PAGE EXTRACT
• • • • • • •

By Marke B.
Justice, “DVNO”
Bonjour, Fifi! In this week’s Guardian I go after French hardcore electro sensation Justice (Kim Chun wonderfully defends them), and share a few personal thoughts on the explosively glitzy banger scene that’s grown up around their sound. Some people have written me to call me “old” and “a scold” — that rhymes! Others have lauded me as an “old-school defender” and for “finally taking a hard look at today’s materialistic youth.”
I don’t know about all that. I am old-school — I’ve been around a while — but that doesn’t mean I want to divide stuff up and take sides. Move on dot org!
I can see good things and bad things about most kinds of nightlife. And I surely feel a positive energy and musical innovation at certain banger clubs like Blow Up, even as I worry over some of the materialistic and surface aspects of the hardcore electro scene. Nightlife is an art, and like any art critic, I retain a moralistic vision — but I know that the wonderful purpose of art is to blow up (get it?) any moralistic vision to smithereens and go beyond mere words. But I’ll always totally be down with, as fabulous DJ Richie Panic says below, “going out at night, doing drugs, having sex in bathrooms, and listening to DANCE music.”

• • • • • • •

INFORMATION SUPPLIED
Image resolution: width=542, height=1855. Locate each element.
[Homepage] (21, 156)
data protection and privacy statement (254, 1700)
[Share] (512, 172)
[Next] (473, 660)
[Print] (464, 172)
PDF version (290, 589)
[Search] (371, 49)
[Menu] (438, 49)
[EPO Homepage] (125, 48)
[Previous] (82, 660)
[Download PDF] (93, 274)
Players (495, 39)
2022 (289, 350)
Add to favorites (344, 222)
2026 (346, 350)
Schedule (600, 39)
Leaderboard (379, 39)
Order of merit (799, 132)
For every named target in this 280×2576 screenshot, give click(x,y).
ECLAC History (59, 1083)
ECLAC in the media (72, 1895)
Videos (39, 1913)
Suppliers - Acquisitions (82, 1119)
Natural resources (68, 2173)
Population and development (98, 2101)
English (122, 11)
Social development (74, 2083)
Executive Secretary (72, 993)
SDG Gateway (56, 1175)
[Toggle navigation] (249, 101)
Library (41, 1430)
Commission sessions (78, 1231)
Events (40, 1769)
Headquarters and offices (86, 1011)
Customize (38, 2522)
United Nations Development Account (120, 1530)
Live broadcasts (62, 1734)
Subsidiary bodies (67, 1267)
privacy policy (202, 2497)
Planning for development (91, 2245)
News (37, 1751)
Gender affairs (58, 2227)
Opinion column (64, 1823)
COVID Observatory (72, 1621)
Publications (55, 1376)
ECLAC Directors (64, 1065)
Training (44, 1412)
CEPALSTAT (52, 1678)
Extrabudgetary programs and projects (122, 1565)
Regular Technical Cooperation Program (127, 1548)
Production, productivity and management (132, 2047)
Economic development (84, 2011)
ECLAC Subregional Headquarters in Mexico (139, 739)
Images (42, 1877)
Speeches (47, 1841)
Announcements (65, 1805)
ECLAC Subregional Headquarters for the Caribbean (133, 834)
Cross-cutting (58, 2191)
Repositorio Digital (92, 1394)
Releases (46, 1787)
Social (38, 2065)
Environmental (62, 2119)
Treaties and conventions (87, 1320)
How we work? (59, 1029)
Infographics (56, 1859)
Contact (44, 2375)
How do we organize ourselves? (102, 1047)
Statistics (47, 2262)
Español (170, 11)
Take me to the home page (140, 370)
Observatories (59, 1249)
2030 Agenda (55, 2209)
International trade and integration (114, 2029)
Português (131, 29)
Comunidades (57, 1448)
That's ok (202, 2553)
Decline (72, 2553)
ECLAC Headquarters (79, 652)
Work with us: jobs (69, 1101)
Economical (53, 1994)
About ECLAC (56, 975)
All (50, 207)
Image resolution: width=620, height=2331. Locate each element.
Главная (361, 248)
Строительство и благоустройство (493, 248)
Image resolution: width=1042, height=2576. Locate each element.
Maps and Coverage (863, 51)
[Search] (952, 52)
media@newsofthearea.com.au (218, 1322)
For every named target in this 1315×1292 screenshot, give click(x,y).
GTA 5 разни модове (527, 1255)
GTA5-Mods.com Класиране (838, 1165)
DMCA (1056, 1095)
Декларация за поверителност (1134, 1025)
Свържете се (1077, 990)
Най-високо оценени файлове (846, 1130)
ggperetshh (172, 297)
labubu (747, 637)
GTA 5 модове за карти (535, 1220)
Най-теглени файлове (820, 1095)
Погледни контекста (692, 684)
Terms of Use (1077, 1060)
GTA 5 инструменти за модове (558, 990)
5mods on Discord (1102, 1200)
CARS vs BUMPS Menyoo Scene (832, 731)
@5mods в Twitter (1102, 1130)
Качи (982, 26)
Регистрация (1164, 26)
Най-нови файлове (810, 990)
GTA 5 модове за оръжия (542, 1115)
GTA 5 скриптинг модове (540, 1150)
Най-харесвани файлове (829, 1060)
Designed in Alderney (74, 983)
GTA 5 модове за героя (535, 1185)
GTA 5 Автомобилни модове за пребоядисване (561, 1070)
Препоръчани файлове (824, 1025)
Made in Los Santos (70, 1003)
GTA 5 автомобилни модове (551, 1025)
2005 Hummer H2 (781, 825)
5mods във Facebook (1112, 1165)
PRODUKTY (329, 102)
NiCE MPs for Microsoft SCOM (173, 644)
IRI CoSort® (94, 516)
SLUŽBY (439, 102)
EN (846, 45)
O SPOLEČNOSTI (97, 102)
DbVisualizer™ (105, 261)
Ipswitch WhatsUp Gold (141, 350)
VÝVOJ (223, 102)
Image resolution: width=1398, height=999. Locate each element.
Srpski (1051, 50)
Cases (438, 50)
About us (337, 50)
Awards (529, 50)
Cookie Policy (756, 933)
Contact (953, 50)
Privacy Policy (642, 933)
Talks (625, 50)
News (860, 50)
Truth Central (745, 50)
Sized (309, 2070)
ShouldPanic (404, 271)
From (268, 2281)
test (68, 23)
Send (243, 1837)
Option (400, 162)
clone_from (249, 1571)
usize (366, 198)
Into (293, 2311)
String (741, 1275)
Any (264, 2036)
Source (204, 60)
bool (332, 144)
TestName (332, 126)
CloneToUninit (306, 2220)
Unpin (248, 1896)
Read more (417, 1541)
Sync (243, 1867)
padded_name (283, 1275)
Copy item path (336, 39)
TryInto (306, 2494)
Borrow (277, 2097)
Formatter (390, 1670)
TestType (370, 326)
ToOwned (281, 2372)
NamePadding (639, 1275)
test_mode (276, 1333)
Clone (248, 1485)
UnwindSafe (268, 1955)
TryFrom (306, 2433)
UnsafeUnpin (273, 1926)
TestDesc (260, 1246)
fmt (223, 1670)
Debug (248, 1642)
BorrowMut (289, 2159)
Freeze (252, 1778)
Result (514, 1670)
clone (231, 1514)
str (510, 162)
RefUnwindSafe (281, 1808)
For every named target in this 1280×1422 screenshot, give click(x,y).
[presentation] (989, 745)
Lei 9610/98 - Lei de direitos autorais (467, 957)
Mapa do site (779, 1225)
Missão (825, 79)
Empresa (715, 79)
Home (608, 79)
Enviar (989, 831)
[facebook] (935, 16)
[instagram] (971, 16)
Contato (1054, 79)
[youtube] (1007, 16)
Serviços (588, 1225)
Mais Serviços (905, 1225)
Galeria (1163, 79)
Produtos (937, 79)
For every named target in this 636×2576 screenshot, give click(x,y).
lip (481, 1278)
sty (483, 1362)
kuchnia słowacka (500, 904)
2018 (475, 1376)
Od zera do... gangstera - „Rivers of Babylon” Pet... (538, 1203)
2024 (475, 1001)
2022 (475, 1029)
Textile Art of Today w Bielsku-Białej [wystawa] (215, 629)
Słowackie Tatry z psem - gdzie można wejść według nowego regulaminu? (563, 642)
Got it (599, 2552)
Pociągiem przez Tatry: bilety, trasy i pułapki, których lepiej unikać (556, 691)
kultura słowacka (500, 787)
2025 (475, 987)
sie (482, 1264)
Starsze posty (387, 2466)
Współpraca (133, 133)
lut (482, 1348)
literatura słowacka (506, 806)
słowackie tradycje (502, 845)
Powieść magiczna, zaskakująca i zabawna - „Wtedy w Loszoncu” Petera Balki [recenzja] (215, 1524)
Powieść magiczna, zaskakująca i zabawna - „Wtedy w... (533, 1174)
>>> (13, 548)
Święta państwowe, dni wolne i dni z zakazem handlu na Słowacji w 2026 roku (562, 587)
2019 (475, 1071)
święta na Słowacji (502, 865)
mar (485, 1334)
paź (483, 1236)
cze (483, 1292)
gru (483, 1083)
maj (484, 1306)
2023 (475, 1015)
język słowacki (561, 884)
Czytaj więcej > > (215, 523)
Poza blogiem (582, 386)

• • • • • • •

Rewrite the section of the nightlife column starting with "By Marke B." and going on through "on dot org!", changing "Fifi" to "Mimi".

TASK ANSWER
By Marke B.
Justice, “DVNO”
Bonjour, Mimi! In this week’s Guardian I go after French hardcore electro sensation Justice (Kim Chun wonderfully defends them), and share a few personal thoughts on the explosively glitzy banger scene that’s grown up around their sound. Some people have written me to call me “old” and “a scold” — that rhymes! Others have lauded me as an “old-school defender” and for “finally taking a hard look at today’s materialistic youth.”
I don’t know about all that. I am old-school — I’ve been around a while — but that doesn’t mean I want to divide stuff up and take sides. Move on dot org!